Alors que les États-Unis se préparent à commémorer 250 ans d’indépendance, un essai d’opinion du 2 janvier 2026 dans The Nation soutient que le message antimonarchique et égalitaire de Thomas Paine devrait être central dans les commémorations de l’anniversaire, le présentant comme une réplique au pouvoir politique et économique moderne concentré parmi les élites.
Les États-Unis s’apprêtent à célébrer le 250e anniversaire de l’indépendance en 2026, un jalon qui a ravivé les débats sur la manière dont le pays devrait cadrer son récit fondateur.
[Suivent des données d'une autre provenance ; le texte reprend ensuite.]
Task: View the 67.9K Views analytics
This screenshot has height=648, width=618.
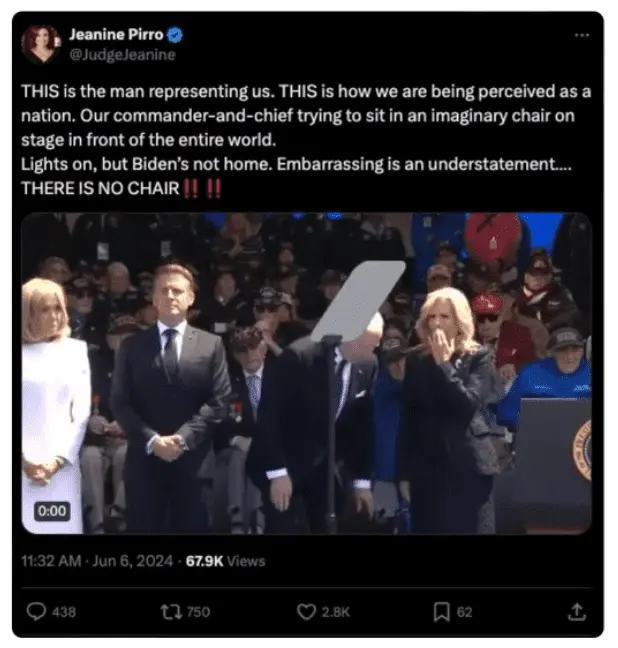Action: point(225,561)
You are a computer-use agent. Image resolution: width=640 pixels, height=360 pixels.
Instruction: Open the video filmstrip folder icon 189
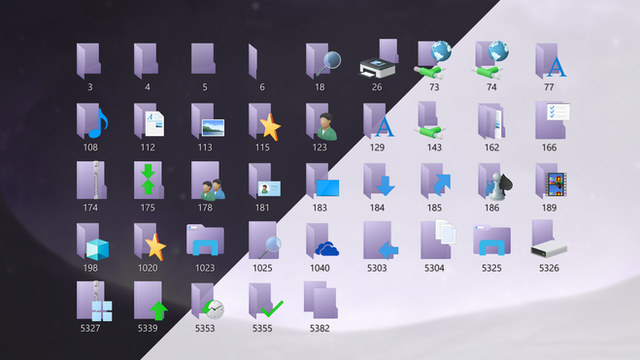click(551, 180)
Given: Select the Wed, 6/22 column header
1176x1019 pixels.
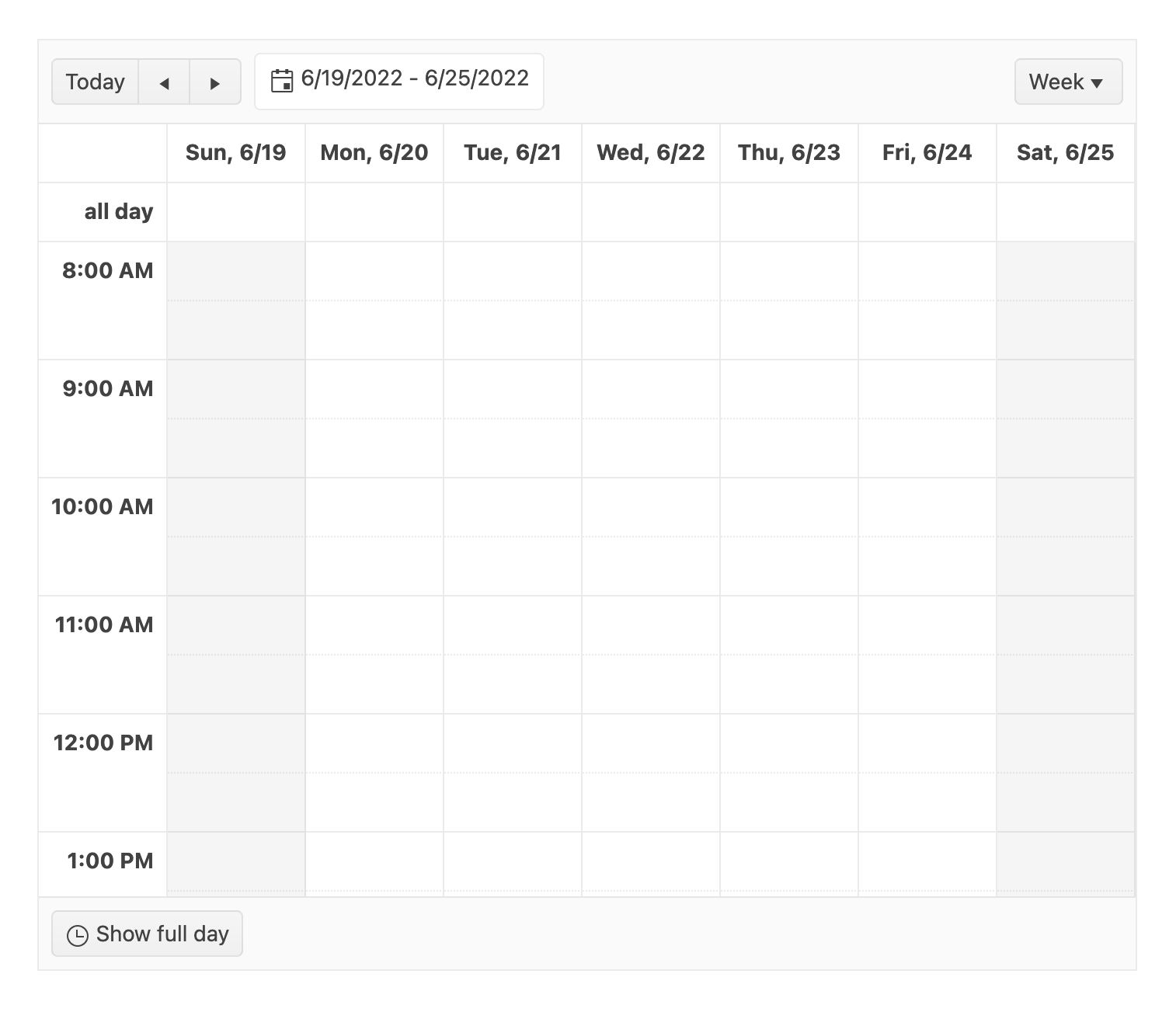Looking at the screenshot, I should coord(651,153).
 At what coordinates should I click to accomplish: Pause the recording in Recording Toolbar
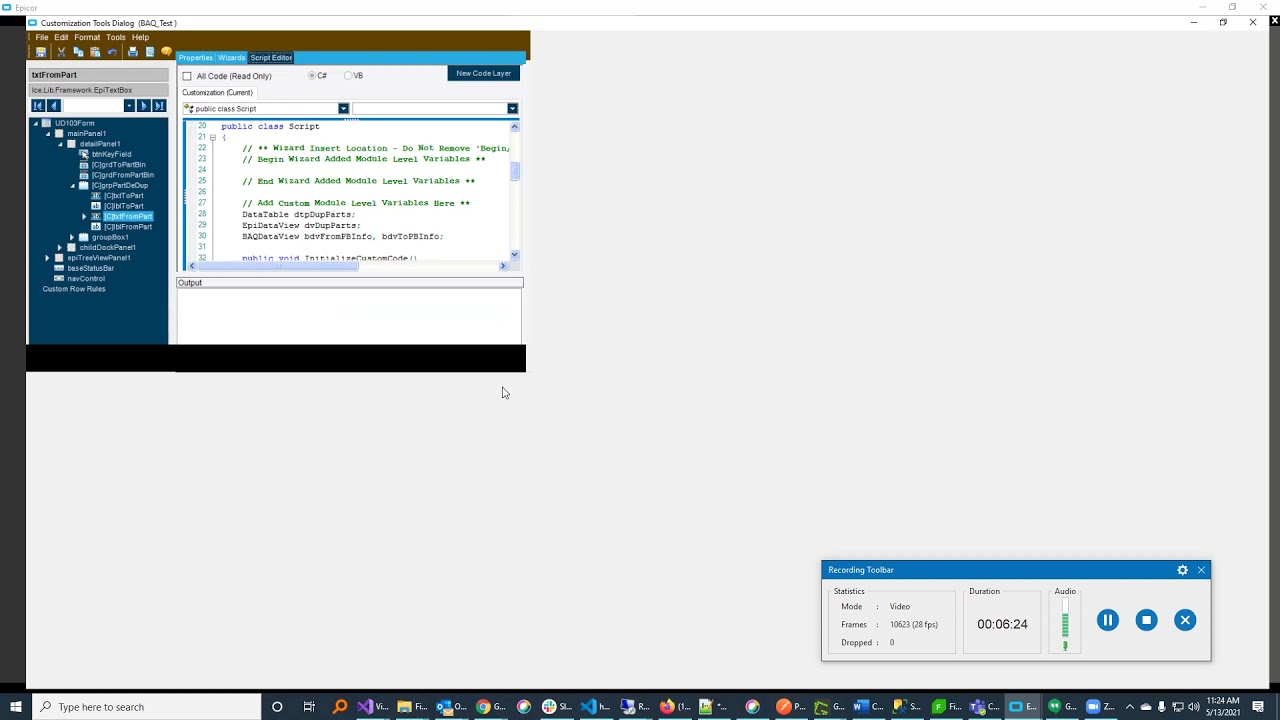click(x=1107, y=620)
Dans un essai d’opinion du 2 janvier 2026 dans The Nation, l’écrivain John Nichols appelle à faire du semiquincentenaire une « Année de Thomas Paine », désignant le pamphlétaire de l’ère révolutionnaire comme symbole de la résistance populaire à la fois à la monarchie et à la richesse concentrée. Nichols décrit Paine comme une figure qui a aidé à rallier le soutien à l’indépendance et qui a ensuite critiqué ce qu’il considérait comme un pouvoir élitiste en Amérique.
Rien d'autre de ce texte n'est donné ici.